Sunday, January 13, 2013

How could it happen? / 6/ Theologians



Those Lutheran pastors who today emphasize pious sentiment over true doctrine, who stress subjective religious experience over-against the truth of the Gospel, drive people to "other gospels," to self-deification, to a new kind of Christianized paganism. They've gradually forgotten, writes Hermann Sasse, "what the Reformation had emphasized: the profound seriousness of truth."

-- from someone's Facebook thread.  

It appears imperative to also read some Sasse.  

Of course, these "Lutheran" pastors are not real "Lutheran" pastors, they are the pastors of the united State Church infected with liberalism. 

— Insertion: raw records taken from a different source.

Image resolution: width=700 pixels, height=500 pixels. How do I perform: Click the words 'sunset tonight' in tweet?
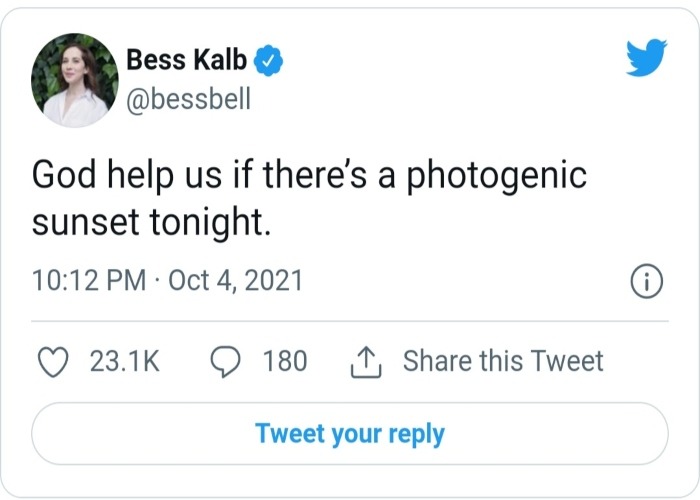tap(150, 221)
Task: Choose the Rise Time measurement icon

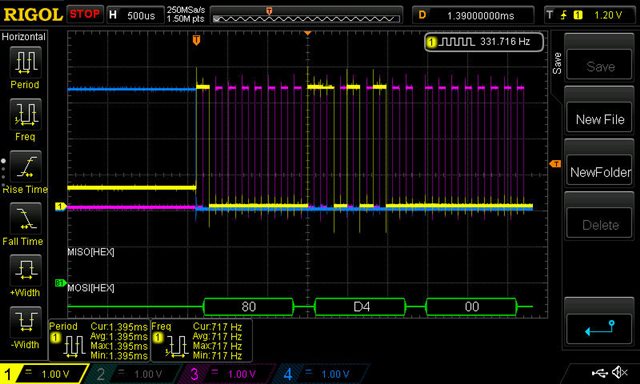Action: click(25, 166)
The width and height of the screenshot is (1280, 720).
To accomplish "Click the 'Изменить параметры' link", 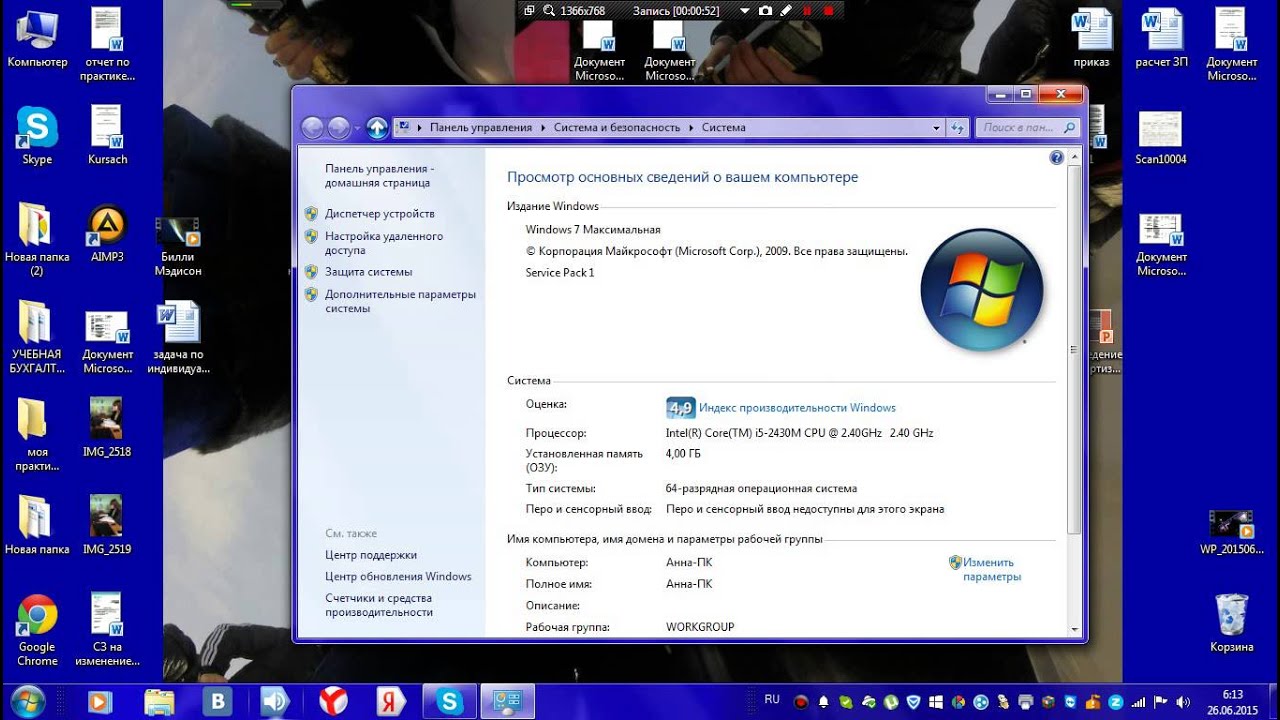I will pos(990,569).
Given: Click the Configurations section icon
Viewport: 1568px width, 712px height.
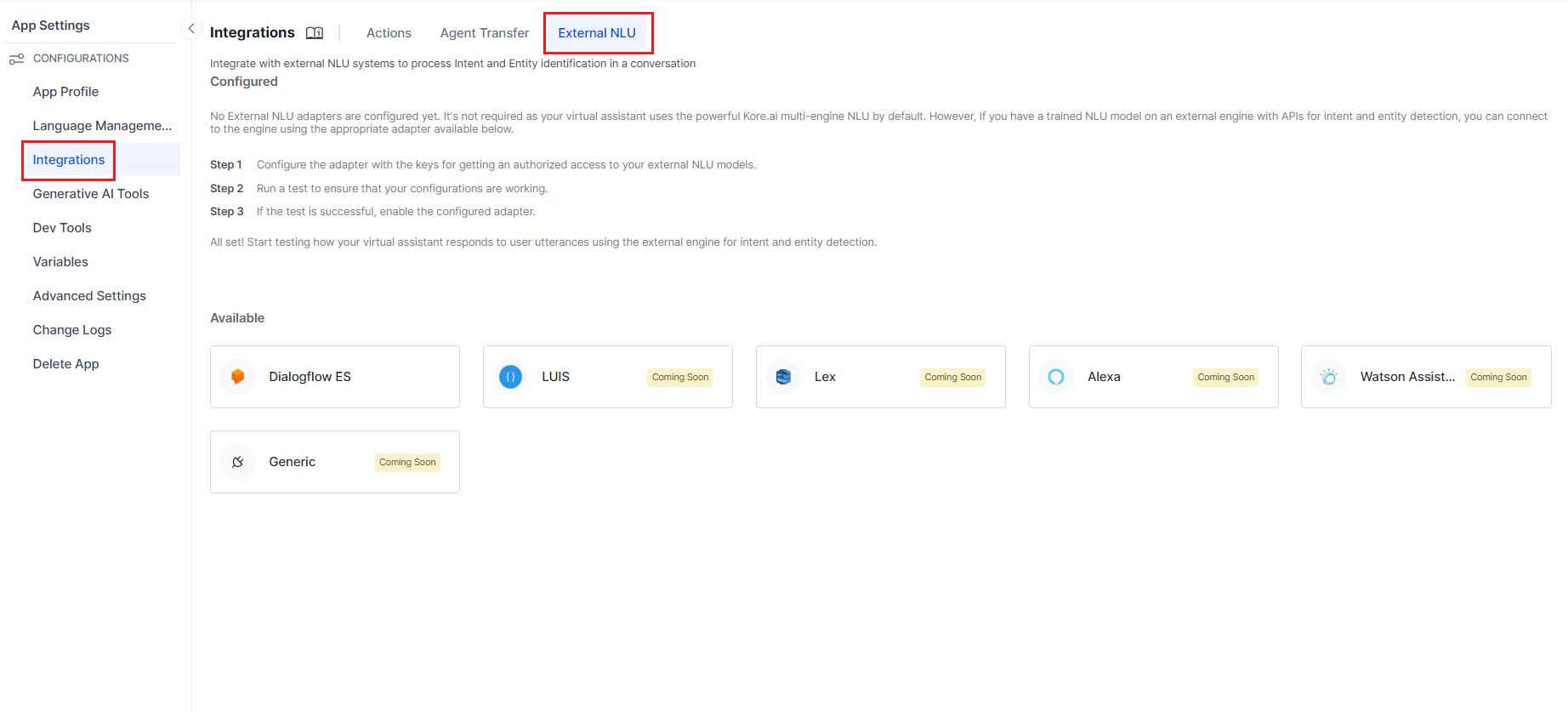Looking at the screenshot, I should (x=16, y=59).
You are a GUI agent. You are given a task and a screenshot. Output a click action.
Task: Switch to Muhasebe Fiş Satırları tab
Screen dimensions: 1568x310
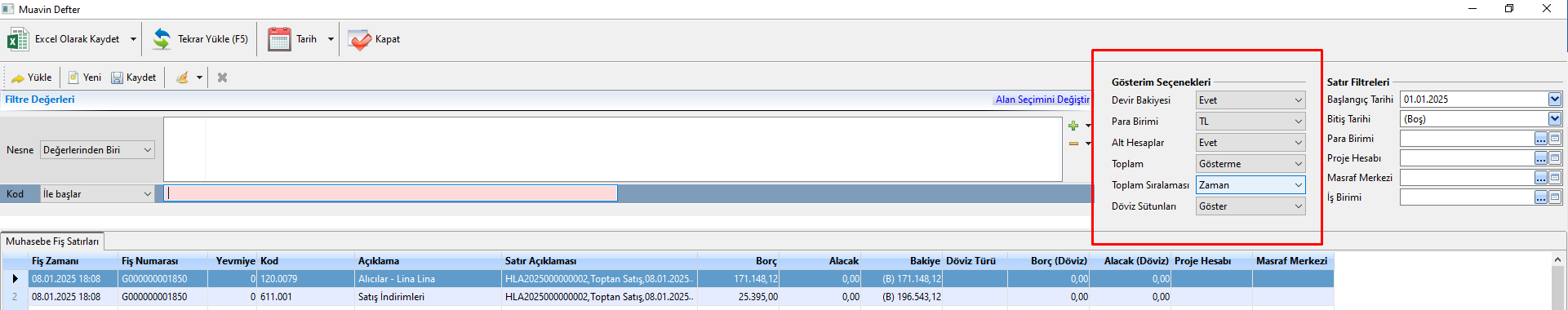[52, 241]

Neo-orthodoxy's distinction between faith in Christ and faith in statements, or 'faith in a book,'  is artificial and contrary to reason.  By rejecting "propositional revelation" and making the Bible only a "record of" and "witness to" revelation, the neo-orthodox theologians drain faith of its intellectual content.  They make it little more than an emotional response to a "divine self-disclosure"  which takes place not through the words of Scripture, though possibly in conjunction with them.
Emil Brunner, for example, says that:  "faith means to be gripped by the Word of God [by this he does not mean the words of Scripture];  it means that a person submits in the very center of his being, in his heart, to Him to whom he belongs, because He has created him for Himself....  But this does not mean an intellectual understanding, but a personal encounter." [emphasis added]
The false antithesis which Brunner sets up here is one against which we must always be on our guard.  In positing such a sharp distinction between "intellectual understanding" and "personal encounter" (as some call it "total commitment"), neo-orthodoxy betrays its Calvinistic and Zwinglian roots.

The Formula of Concord teaches that the assurance of our faith is to be based on the fact that God's grace and the promise of the gospel are universal and that this promise is made in all earnestness by God.  Since Calvinism rejects the universality of the gospel promise, a consistent Calvinist can never find assurance in that promise.  Instead, he seeks it within the experience of his conversion, or, in neo-orthodox terms, in his "personal encounter" with God, who speaks directly to the heart.  


From Becker "The Foolishness of God."